網代はその頃、牛乳を火にかけていた。
「・・・このくらいかしら?もう良いわよね?」
「あ、茉奈花ちゃんまだ駄目です!」
「え、でももうあったかいんじゃない?」
「もっとあったかい方が良いんです。沸騰はしちゃいけませんけど、沸騰直前くらいのタイミングで・・・・茉奈花ちゃん?」
「ごめんなさい、私やっぱりお菓子苦手だわ・・・」
「えっ?」
「沸騰”直前”って何よもー!そんなのわかんないわよー、沸騰”したら”だったらわかるのに・・・!」
「あ、あはは・・・難しいですよね、慣れないとどうしても・・・ううん・・・あ!じゃあ茉奈花ちゃん、もう少し言い方を変えてみましょうか?」
「え?」
「牛乳を温めなくちゃいけないのは、卵黄と粉に早く熱を通さないといけないからなんです。」
「へえ・・・」
「でも牛乳が温か過ぎると、今度は卵黄が固まってしまうんです。ですから、熱いけど卵が固まるほどではない熱さを目指すんです。」
「はああ・・・・なるほどね、そう言われるとちょっとわかる気がするわ。」
網代は、料理はできると紫希は聞いていた。
料理ができるのならば、ただ沸騰直前まで熱くしろと言うよりも、今みたいな指示の方がピンとくるだろう。
「・・・紫希ちゃんって。」
「はい?」
「説明がわかりやすいわよね。」
「えっ?」
「わかりやすいというか、いえわかりやすいんだけど、人に寄り添ってるっていうのかしら。個人にアジャストした話し方をしてるわ。」
「そ、そうでしょうか?そんなことはないと思うんですけれど・・・」
「そう?私、紫希ちゃんみたいな子が1人部に居てくれると助かるわあ。マネジやらない?部長様のことだし、他校でも関係なく入れてくれるわよ?」
「ええ!?え、遠慮します、誘ってくださるのはありがたいですけど・・・!」
「あははは!やだ。冗談よ、冗談!」
網代の冗談は、どこまで冗談か分かりづらいと思う。
ちょっと柳生あたりにその辺似ているかもしれない。
「でも、マネジに向いてるのは確かだと思うなあ。やらないの?」
「はい。やっぱりバンドがありますし、それに私、体力がなくて・・・」
「ふうん・・・・」
「・・・な、なんですか?」
「紫希ちゃんって、テニス部に好きな子とか居ないの?」
「え?」
「氷帝もレベルが高いから、「お前が言うか」って言われるのを承知で言うけど、立海ってかっこいい子が多いじゃない?マネジになってアプローチすると、色々早いわよ♪」
「ああ・・・残念ですけど、立海だとそれは・・・」
「あら。もしかして、恋愛は禁止?」
「そうですね。そうがちがちのルールじゃないですけれど、極力避けてね的な・・・」
「あらまあ。
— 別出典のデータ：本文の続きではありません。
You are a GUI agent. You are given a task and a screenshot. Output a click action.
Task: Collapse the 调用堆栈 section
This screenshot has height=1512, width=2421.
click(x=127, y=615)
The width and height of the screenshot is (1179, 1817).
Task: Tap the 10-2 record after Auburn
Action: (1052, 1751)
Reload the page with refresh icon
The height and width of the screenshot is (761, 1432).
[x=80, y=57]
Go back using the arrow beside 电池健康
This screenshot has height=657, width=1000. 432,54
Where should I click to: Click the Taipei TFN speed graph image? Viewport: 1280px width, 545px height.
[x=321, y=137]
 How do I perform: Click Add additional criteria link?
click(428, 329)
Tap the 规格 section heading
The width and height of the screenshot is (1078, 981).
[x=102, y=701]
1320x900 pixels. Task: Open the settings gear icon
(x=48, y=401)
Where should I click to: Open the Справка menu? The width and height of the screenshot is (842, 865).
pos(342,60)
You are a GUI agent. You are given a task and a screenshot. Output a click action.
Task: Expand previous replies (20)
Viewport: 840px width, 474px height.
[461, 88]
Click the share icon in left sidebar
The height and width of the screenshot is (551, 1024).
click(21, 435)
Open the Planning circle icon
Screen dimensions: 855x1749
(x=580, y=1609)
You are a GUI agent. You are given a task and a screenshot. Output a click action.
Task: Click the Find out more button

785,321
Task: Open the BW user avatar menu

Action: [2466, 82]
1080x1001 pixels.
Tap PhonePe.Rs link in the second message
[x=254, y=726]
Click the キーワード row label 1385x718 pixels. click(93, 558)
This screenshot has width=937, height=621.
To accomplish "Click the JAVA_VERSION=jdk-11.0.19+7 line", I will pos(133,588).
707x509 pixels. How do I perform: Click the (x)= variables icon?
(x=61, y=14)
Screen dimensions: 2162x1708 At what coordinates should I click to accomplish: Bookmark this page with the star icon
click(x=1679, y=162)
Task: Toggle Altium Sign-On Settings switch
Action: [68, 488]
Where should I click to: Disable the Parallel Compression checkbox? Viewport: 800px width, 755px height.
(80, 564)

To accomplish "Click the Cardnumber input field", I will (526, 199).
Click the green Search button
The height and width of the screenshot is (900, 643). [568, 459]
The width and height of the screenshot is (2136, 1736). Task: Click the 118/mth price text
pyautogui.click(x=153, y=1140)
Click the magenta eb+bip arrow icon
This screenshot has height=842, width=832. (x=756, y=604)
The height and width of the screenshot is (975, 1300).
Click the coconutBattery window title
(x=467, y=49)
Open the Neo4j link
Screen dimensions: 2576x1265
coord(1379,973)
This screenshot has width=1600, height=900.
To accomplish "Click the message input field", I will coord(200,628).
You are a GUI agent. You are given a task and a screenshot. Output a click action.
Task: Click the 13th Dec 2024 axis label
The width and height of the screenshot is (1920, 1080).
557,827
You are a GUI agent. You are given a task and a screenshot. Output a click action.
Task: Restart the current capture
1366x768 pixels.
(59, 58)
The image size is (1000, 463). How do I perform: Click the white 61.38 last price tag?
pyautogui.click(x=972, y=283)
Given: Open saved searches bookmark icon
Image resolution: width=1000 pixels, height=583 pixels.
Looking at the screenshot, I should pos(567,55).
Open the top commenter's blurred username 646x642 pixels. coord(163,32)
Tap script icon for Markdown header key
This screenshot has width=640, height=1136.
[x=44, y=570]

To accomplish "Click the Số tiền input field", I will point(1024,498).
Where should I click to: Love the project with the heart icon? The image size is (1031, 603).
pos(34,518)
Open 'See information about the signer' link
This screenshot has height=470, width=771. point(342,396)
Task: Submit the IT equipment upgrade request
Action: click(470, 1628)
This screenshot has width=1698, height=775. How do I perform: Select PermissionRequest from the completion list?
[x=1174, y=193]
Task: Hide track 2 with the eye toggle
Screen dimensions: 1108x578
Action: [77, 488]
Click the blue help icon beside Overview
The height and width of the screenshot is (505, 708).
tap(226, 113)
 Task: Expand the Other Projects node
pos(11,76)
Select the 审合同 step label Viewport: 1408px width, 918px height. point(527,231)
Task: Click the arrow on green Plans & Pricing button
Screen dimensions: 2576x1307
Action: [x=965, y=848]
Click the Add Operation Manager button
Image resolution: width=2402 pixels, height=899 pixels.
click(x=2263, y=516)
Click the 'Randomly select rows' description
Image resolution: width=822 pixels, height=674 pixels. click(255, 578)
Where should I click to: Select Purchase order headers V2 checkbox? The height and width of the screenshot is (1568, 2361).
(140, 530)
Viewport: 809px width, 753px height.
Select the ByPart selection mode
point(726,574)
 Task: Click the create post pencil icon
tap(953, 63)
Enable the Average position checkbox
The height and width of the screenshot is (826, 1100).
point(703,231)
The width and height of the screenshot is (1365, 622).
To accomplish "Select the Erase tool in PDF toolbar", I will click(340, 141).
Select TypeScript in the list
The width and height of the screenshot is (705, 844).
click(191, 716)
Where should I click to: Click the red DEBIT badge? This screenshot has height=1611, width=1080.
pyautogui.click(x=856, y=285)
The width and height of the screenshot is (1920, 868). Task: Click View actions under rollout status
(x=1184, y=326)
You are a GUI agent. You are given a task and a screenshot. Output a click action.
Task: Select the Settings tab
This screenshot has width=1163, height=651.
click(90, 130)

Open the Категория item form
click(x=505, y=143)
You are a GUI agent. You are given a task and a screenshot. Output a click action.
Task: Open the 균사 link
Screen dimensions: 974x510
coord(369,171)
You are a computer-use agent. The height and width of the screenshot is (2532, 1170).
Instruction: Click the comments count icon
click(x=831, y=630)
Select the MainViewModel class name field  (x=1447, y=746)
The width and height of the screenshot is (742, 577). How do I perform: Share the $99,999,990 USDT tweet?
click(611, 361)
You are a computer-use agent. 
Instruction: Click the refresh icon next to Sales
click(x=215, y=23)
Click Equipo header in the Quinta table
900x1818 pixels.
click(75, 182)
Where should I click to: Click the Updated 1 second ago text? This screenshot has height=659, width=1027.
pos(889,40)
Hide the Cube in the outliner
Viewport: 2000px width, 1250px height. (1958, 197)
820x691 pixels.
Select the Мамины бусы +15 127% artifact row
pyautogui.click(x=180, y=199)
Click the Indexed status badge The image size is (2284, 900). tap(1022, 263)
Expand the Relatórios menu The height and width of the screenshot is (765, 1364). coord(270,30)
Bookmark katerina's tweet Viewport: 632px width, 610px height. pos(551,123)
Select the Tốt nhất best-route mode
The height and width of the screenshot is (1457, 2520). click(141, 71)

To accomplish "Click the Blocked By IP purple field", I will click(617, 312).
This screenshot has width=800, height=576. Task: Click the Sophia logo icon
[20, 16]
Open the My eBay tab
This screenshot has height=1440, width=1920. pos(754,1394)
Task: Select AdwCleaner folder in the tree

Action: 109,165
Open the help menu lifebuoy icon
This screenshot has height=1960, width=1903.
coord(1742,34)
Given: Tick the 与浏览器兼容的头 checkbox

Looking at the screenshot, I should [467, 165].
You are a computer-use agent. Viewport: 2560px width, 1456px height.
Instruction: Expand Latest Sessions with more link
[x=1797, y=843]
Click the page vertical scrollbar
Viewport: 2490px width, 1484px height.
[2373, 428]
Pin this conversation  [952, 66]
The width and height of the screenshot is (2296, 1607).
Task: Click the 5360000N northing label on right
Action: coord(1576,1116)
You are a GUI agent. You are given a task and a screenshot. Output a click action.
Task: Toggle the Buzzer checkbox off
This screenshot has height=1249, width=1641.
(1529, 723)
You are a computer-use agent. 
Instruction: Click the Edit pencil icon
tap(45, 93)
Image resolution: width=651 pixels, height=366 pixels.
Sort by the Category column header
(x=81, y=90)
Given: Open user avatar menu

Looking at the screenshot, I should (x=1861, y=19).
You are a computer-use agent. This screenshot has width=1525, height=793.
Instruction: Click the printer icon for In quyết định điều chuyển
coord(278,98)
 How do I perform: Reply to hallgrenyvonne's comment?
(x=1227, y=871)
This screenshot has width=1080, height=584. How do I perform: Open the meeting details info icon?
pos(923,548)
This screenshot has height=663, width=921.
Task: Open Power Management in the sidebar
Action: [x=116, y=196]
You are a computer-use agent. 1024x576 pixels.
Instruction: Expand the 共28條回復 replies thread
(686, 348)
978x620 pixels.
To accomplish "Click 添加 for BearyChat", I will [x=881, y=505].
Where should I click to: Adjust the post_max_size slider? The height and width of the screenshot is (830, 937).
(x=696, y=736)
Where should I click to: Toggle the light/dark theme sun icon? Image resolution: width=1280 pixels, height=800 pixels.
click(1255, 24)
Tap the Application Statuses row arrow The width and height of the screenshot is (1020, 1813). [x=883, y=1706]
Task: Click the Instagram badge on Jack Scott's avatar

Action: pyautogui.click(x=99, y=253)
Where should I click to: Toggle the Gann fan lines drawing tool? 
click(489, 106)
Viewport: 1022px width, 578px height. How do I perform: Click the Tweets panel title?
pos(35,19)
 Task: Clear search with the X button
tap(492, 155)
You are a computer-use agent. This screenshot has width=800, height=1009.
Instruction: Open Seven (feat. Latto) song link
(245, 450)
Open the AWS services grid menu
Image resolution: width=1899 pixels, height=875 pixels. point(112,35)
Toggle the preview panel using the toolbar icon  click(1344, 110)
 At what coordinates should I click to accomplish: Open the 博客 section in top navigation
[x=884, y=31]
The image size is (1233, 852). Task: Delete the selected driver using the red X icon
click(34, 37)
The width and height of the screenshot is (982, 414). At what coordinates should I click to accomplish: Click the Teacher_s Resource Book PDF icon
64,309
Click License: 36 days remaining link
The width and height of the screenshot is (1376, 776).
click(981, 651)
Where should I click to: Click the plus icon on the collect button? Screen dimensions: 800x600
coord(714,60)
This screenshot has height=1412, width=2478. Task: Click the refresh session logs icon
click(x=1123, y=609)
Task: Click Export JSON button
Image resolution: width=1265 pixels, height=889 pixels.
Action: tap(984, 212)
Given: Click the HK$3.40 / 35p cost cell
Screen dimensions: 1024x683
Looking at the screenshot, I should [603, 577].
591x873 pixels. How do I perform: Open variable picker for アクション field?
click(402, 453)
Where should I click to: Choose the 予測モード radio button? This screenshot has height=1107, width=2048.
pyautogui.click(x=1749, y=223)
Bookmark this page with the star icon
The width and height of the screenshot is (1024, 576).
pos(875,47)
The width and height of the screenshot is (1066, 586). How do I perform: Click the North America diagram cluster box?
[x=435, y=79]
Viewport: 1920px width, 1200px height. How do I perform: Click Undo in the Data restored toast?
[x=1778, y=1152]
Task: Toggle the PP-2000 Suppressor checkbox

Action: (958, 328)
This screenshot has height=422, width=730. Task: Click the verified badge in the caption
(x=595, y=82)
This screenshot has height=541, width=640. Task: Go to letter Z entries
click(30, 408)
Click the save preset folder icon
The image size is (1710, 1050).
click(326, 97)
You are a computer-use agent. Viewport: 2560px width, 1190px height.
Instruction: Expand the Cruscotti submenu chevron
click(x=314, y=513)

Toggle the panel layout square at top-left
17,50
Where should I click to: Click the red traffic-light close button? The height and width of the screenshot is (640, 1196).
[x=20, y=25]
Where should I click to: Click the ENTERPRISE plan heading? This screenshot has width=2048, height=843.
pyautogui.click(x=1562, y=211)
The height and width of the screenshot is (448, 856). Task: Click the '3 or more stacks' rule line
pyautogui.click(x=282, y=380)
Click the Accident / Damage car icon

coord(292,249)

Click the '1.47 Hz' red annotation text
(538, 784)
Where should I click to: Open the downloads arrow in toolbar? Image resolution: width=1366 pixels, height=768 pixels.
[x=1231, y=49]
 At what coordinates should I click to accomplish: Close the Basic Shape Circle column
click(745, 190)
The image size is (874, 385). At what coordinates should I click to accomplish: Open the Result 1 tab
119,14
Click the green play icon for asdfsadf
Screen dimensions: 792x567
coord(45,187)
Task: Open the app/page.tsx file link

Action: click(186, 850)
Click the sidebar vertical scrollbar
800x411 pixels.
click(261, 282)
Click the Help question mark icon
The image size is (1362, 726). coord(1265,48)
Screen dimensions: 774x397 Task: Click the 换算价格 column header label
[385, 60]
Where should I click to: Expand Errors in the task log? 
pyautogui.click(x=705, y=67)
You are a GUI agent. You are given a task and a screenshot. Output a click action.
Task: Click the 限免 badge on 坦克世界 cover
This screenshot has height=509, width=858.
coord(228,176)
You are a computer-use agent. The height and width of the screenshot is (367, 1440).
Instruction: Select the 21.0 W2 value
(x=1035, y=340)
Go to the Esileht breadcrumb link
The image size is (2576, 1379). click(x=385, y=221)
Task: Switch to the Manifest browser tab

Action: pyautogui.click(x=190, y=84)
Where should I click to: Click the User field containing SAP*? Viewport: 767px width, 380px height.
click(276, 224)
ストイックだとは思っていたけれど、予想以上ねえ。」
「あはは・・・トラブルの種になるらしくて。私も、それは頷けるなと思いますけど・・・」
「ふうん。ね、じゃあ好きな人は?」
「え?」
「部内恋愛禁止なのはわかったわ。でも、それはそれとして、誰か好きな子居ないの?今紫希ちゃんが作ってるシューを渡すような人が♪」
網代は察しが良い。
だから立海生じゃなくても、あまりやり取りの回数が多くなくても、まああの赤い髪の誰かさんでしょくらいの当たりは付けられた。
「いえ別に、そういう人は・・・」
「居ないの?」
「はい。」
「そうなの?ふうん・・・」
まあ、紫希みたいなタイプはそうかもしれない。と網代は思った。
そもそも紫希みたいなタイプは恋愛に対して腰が引けているので、好きかも?好きかな?という自問自答をそもそもしないように努める傾向があると思う。
(おまけに、好きかもってなったとしても、何もしないのよね。紫希ちゃんみたいな性格の子って。)
網代の周りだと、性格の傾向で言うなら神宮が一番紫希に近いが、神宮は相当自分で動いてる方だと思う。
周りから見たら全然動いてないように見えるかもしれないが、神宮的には、あれ以上頑張れないくらい頑張ってる結果のはずだ。
おまけに紫希は、テニス部と十分仲が良い。
告白なんてしたくない、このままで良いとする典型的なタイプ。
網代はそう思った。
もしこの場で、果たしてどうかなと誰かが言ったとしても、網代は信じなかっただろう。